## Data shown:
%%
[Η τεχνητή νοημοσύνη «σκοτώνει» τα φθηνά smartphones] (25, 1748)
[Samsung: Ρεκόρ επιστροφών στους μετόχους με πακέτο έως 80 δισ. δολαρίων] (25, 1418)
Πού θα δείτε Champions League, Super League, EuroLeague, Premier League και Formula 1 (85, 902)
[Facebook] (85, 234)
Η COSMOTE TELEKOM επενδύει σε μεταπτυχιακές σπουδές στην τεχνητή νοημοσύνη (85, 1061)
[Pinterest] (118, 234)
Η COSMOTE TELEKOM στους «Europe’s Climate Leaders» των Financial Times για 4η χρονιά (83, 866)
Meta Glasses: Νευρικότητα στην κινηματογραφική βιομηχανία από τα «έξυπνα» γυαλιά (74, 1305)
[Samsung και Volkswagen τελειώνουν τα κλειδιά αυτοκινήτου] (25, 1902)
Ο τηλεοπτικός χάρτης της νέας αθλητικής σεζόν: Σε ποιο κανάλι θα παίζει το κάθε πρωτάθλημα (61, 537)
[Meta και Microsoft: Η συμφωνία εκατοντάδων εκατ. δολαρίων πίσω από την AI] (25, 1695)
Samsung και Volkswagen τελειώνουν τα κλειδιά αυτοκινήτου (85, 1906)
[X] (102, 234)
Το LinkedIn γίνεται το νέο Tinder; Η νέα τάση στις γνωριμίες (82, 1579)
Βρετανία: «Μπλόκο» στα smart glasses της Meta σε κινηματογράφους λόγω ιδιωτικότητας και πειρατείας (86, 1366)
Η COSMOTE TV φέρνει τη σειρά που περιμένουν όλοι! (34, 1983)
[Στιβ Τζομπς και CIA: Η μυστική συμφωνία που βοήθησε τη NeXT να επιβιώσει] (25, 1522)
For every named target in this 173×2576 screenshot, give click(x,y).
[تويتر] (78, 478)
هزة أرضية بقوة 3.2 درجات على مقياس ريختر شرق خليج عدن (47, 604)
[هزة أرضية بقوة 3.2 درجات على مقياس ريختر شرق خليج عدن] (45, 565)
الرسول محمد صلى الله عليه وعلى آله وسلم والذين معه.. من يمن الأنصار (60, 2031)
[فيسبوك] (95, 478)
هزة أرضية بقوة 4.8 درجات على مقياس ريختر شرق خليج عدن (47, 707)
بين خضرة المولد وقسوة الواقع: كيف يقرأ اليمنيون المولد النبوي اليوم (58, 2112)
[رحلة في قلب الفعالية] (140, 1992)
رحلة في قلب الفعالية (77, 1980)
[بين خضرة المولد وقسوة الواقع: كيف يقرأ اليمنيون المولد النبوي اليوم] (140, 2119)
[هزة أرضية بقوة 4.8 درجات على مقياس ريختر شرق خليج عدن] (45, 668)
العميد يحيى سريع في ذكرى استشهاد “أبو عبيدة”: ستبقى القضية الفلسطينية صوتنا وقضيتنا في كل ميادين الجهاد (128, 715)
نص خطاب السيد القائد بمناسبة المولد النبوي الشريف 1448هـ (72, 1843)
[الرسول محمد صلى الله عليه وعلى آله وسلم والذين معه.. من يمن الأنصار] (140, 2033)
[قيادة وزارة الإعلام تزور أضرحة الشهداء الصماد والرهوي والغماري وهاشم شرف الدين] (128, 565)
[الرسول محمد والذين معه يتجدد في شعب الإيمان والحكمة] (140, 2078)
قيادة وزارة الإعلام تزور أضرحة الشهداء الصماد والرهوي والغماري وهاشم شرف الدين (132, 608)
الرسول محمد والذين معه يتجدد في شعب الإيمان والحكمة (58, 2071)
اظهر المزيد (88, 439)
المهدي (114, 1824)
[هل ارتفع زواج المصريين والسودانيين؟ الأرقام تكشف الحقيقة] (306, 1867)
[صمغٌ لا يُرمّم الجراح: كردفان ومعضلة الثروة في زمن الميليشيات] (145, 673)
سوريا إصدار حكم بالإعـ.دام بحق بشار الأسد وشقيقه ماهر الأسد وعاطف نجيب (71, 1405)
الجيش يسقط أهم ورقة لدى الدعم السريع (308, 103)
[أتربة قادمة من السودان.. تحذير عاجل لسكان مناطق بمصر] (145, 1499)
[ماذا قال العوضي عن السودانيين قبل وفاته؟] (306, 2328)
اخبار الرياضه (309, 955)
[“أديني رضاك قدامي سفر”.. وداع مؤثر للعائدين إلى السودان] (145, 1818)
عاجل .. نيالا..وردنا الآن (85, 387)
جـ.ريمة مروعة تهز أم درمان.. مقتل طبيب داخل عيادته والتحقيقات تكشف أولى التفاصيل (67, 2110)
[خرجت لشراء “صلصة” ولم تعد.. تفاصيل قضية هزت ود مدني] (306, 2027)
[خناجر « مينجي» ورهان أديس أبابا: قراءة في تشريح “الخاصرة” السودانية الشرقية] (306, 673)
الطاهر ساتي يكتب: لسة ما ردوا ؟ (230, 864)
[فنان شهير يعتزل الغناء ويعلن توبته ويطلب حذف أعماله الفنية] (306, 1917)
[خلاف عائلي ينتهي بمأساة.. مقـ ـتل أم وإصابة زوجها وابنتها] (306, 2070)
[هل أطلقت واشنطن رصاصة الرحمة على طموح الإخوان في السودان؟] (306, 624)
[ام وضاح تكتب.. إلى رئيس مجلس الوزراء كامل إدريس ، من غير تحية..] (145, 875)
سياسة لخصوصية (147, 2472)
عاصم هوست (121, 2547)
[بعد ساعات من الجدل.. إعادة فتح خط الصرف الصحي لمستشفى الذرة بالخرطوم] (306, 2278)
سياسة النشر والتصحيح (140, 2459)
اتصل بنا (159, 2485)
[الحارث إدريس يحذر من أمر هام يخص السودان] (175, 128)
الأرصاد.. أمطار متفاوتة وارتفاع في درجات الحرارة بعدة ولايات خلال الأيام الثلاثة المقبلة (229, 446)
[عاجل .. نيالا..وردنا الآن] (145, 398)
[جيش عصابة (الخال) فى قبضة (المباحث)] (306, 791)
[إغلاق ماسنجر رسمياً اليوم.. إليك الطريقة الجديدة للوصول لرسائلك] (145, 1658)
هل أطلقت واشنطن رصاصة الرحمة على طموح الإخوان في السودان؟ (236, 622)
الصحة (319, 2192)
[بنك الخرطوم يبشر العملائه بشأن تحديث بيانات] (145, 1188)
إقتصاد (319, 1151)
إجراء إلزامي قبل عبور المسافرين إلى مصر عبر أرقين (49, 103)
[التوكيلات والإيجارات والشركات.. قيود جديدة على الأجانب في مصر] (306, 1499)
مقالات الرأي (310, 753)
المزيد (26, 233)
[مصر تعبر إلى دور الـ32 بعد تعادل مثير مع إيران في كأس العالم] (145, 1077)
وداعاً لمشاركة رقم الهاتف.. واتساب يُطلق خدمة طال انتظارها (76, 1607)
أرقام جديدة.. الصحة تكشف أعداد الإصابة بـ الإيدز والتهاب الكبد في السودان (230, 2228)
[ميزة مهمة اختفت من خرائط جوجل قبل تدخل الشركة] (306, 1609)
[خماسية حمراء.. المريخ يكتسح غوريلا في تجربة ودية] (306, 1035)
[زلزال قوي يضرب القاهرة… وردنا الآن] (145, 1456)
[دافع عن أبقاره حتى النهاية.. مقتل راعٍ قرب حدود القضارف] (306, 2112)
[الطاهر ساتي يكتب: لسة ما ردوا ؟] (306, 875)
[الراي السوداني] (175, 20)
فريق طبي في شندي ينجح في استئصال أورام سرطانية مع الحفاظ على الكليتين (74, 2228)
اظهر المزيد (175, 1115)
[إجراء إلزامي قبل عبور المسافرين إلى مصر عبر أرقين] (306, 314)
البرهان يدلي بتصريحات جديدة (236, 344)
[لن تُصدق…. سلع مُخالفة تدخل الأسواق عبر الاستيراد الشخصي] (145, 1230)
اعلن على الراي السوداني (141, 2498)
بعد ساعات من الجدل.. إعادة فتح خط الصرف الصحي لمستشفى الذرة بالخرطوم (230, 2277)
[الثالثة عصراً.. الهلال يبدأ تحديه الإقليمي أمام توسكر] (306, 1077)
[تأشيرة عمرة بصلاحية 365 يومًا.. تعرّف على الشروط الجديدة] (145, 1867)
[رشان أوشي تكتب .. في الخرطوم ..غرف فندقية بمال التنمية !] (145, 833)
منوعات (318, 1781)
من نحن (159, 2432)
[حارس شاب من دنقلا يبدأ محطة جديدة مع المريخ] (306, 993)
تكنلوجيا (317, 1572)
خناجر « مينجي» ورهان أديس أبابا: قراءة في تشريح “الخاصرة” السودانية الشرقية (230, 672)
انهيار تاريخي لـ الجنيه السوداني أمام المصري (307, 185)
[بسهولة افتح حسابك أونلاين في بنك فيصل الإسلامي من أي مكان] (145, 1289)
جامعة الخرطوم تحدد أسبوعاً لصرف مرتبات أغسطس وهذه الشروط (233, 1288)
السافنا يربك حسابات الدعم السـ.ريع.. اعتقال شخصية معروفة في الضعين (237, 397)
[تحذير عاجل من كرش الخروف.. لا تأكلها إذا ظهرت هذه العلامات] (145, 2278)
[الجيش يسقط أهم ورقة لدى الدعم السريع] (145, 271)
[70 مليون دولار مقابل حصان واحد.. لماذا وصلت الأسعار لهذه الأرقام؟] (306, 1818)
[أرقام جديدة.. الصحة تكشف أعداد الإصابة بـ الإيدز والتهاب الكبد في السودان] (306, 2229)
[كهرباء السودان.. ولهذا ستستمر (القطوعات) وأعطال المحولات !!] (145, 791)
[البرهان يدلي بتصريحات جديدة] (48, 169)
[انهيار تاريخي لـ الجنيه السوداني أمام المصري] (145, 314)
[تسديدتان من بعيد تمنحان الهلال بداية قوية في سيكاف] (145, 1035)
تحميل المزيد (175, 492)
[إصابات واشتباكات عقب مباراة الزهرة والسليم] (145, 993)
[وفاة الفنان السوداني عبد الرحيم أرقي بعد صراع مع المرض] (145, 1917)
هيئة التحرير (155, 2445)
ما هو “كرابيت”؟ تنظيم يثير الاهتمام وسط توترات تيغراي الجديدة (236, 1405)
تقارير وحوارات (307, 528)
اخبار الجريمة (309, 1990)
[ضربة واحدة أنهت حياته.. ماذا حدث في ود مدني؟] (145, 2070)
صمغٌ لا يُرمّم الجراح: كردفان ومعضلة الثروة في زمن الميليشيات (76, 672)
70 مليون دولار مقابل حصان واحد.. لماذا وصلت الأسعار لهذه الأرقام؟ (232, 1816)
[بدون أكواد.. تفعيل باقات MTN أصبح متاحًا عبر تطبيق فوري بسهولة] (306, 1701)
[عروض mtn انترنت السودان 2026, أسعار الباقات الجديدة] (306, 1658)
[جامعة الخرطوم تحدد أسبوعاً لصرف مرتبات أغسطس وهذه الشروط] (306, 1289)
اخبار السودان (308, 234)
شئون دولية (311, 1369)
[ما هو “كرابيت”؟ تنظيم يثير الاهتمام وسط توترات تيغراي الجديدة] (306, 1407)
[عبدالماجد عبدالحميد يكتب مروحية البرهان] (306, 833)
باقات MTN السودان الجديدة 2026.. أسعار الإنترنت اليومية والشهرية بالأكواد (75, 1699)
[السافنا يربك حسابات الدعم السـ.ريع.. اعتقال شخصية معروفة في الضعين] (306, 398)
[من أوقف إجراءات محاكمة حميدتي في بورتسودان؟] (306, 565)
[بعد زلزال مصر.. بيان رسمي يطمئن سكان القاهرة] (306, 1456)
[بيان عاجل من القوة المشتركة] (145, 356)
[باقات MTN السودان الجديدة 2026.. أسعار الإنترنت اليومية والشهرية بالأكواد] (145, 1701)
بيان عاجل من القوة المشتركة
%%
Going down the listing above, begin printing at the line with "السودان (230, 2228)" and finish with the line with "[دافع عن أبقاره", exactly as they appear.

## Exercise answer:
أرقام جديدة.. الصحة تكشف أعداد الإصابة بـ الإيدز والتهاب الكبد في السودان (230, 2228)
[ميزة مهمة اختفت من خرائط جوجل قبل تدخل الشركة] (306, 1609)
[خماسية حمراء.. المريخ يكتسح غوريلا في تجربة ودية] (306, 1035)
[زلزال قوي يضرب القاهرة… وردنا الآن] (145, 1456)
[دافع عن أبقاره حتى النهاية.. مقتل راعٍ قرب حدود القضارف] (306, 2112)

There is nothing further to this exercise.